■ What to work on ■
Your answer should be the exact lines of the data below from the one containing "[tabpanel] (683, 869)" through the one containing "トップ (595, 139)"; please include nothing else.

■ Dataset content ■
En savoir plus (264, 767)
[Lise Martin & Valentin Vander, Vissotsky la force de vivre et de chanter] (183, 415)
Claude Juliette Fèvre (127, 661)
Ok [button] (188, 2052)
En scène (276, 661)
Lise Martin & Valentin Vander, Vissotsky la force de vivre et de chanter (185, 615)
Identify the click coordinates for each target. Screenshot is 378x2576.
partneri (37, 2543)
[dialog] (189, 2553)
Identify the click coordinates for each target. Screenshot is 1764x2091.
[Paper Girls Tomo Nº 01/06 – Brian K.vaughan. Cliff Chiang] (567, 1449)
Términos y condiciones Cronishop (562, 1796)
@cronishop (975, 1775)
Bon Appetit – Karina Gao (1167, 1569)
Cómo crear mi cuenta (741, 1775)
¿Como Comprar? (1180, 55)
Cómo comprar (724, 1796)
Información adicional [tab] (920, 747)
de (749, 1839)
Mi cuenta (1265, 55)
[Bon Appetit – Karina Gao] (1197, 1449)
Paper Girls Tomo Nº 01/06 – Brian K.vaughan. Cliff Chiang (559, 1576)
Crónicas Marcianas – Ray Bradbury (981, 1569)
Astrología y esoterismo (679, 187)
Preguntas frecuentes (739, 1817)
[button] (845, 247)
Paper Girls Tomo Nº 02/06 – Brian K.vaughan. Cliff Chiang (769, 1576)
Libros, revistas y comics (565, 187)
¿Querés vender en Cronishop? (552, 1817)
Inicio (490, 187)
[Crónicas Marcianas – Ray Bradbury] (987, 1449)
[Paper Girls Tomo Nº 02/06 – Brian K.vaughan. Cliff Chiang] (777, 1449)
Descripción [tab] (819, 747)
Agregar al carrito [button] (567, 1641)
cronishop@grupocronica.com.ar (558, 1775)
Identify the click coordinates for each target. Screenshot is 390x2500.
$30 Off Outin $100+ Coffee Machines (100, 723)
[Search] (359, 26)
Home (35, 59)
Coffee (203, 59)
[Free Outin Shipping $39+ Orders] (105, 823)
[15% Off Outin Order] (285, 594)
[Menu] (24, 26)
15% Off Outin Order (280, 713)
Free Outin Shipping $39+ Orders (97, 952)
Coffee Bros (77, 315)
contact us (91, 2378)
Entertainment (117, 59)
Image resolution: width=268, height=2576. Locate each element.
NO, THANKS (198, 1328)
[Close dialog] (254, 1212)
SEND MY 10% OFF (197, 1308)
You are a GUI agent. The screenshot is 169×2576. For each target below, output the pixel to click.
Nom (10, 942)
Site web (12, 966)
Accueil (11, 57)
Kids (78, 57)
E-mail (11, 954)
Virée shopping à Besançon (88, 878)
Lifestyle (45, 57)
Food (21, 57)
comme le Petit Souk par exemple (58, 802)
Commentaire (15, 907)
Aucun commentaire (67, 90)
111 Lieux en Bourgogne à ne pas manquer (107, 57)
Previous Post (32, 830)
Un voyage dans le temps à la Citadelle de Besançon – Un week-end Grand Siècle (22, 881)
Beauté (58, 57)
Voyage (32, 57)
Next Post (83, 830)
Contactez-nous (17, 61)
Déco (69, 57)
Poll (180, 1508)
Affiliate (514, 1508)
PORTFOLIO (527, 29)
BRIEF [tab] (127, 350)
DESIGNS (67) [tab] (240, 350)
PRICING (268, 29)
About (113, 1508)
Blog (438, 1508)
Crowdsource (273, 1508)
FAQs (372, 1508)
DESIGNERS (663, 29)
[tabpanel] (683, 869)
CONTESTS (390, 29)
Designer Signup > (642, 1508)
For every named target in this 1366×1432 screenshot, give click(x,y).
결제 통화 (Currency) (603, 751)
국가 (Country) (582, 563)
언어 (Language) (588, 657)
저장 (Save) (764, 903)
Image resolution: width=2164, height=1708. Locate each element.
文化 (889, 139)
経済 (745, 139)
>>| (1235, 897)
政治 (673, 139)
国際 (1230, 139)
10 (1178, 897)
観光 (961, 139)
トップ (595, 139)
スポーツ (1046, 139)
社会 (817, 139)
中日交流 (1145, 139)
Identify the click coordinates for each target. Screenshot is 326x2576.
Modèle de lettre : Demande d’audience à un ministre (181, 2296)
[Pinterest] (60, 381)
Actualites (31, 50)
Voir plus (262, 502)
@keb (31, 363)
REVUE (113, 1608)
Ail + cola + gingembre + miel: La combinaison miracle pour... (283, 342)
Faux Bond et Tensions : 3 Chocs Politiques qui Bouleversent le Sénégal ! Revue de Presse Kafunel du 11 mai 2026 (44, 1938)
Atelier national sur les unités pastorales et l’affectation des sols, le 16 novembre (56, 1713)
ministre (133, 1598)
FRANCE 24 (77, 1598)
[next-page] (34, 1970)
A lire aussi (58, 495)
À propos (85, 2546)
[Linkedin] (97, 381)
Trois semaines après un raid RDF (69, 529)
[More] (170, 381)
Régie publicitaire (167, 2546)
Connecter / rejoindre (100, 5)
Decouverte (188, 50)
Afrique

■ Task output ■
[tabpanel] (683, 869)
CONTESTS (390, 29)
Designer Signup > (642, 1508)
For every named target in this 1366×1432 screenshot, give click(x,y).
결제 통화 (Currency) (603, 751)
국가 (Country) (582, 563)
언어 (Language) (588, 657)
저장 (Save) (764, 903)
Image resolution: width=2164, height=1708. Locate each element.
文化 (889, 139)
経済 (745, 139)
>>| (1235, 897)
政治 (673, 139)
国際 (1230, 139)
10 (1178, 897)
観光 (961, 139)
トップ (595, 139)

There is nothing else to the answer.